WORKING DATA:
________________________________________

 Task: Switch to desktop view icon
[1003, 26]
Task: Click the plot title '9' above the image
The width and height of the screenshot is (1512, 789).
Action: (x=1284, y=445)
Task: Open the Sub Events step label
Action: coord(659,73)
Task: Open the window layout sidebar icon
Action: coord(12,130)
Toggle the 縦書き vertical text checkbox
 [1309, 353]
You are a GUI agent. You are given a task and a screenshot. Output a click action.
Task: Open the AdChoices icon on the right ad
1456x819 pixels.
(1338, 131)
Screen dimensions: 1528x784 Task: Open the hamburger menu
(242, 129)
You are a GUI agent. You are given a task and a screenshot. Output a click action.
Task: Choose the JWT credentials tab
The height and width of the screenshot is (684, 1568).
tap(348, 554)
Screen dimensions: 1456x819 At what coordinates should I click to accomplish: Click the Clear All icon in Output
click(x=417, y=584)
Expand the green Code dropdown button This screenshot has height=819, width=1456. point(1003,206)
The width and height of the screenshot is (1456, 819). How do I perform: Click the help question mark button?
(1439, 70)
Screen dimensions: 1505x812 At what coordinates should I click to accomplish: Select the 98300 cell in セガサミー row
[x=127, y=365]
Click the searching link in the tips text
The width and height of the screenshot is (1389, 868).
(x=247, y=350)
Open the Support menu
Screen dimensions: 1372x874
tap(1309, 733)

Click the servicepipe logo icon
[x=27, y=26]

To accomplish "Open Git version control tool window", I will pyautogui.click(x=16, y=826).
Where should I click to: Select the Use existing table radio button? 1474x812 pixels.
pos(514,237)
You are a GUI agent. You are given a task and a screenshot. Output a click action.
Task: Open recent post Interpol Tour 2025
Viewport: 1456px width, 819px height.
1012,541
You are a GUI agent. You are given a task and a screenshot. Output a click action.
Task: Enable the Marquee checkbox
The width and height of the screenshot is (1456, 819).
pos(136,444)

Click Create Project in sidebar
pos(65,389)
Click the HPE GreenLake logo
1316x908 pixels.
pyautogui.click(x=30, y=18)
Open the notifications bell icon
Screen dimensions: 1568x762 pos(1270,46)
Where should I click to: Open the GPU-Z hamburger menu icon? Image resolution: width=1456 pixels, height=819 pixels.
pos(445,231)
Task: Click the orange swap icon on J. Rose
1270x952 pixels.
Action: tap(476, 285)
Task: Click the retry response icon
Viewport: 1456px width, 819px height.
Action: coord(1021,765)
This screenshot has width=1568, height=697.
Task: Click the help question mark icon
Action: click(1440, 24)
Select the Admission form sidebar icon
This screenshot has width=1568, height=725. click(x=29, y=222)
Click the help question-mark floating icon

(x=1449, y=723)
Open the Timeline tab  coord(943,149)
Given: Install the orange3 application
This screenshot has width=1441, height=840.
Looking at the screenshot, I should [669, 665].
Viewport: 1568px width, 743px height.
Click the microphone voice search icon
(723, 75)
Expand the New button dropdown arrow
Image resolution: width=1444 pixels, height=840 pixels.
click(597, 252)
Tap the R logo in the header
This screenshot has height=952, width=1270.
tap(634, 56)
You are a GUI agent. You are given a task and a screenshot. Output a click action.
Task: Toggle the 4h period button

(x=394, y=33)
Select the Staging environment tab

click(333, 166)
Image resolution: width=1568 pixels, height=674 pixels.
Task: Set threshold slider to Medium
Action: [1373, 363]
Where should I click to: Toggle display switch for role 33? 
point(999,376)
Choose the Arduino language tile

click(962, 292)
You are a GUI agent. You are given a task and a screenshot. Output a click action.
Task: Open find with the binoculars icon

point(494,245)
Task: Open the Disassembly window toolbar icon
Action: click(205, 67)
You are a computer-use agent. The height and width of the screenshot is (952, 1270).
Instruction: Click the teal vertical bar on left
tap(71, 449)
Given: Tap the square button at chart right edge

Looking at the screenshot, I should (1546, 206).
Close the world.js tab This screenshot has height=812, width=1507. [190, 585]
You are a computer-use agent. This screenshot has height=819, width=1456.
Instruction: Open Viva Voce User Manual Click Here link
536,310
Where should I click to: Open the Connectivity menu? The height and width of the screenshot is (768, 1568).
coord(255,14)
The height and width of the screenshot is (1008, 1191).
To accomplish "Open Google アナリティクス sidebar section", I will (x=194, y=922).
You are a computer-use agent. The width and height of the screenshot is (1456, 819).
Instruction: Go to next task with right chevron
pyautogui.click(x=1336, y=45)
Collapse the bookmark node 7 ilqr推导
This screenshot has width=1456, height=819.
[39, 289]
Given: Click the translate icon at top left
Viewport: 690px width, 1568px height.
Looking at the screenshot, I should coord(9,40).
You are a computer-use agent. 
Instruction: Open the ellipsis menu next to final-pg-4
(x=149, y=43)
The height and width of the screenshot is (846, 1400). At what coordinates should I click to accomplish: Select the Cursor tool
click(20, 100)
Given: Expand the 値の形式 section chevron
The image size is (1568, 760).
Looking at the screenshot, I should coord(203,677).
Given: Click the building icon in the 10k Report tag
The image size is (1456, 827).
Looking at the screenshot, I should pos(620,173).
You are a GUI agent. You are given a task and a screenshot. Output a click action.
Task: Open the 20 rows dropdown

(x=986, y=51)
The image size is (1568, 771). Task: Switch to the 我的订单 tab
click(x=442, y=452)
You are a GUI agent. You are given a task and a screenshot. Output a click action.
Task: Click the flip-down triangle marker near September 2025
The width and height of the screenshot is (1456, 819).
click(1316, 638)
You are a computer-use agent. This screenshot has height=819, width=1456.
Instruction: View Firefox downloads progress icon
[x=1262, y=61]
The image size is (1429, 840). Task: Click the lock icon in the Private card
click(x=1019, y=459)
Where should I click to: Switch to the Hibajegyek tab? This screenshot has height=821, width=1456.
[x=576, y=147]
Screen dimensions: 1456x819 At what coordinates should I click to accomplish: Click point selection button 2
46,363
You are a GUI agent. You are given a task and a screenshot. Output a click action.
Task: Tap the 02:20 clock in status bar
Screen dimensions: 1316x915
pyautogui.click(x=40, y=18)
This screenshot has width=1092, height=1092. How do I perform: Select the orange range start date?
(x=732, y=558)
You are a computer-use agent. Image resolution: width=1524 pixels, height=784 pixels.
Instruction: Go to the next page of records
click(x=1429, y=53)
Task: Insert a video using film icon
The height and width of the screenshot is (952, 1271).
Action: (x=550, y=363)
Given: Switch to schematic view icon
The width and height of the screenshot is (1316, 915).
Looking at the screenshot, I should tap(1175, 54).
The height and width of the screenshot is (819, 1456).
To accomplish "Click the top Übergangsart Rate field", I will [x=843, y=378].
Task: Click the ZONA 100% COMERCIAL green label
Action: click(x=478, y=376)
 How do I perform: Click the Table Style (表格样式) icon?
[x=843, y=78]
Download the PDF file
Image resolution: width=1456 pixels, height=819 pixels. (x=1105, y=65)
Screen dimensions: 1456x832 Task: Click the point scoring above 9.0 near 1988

________________________________________

WORK INSTRUCTION: Look above for the line holding "Task: Toggle the 4h period button" and the line holding "The height and width of the screenshot is (1008, 1191).", then output exactly those two lines and every line between them, nothing more.

YOUR RESPONSE:
Task: Toggle the 4h period button

(x=394, y=33)
Select the Staging environment tab

click(333, 166)
Image resolution: width=1568 pixels, height=674 pixels.
Task: Set threshold slider to Medium
Action: [1373, 363]
Where should I click to: Toggle display switch for role 33? 
point(999,376)
Choose the Arduino language tile

click(962, 292)
You are a GUI agent. You are given a task and a screenshot. Output a click action.
Task: Open find with the binoculars icon

point(494,245)
Task: Open the Disassembly window toolbar icon
Action: click(205, 67)
You are a computer-use agent. The height and width of the screenshot is (952, 1270).
Instruction: Click the teal vertical bar on left
tap(71, 449)
Given: Tap the square button at chart right edge

Looking at the screenshot, I should (1546, 206).
Close the world.js tab This screenshot has height=812, width=1507. [190, 585]
You are a computer-use agent. This screenshot has height=819, width=1456.
Instruction: Open Viva Voce User Manual Click Here link
536,310
Where should I click to: Open the Connectivity menu? The height and width of the screenshot is (768, 1568).
coord(255,14)
The height and width of the screenshot is (1008, 1191).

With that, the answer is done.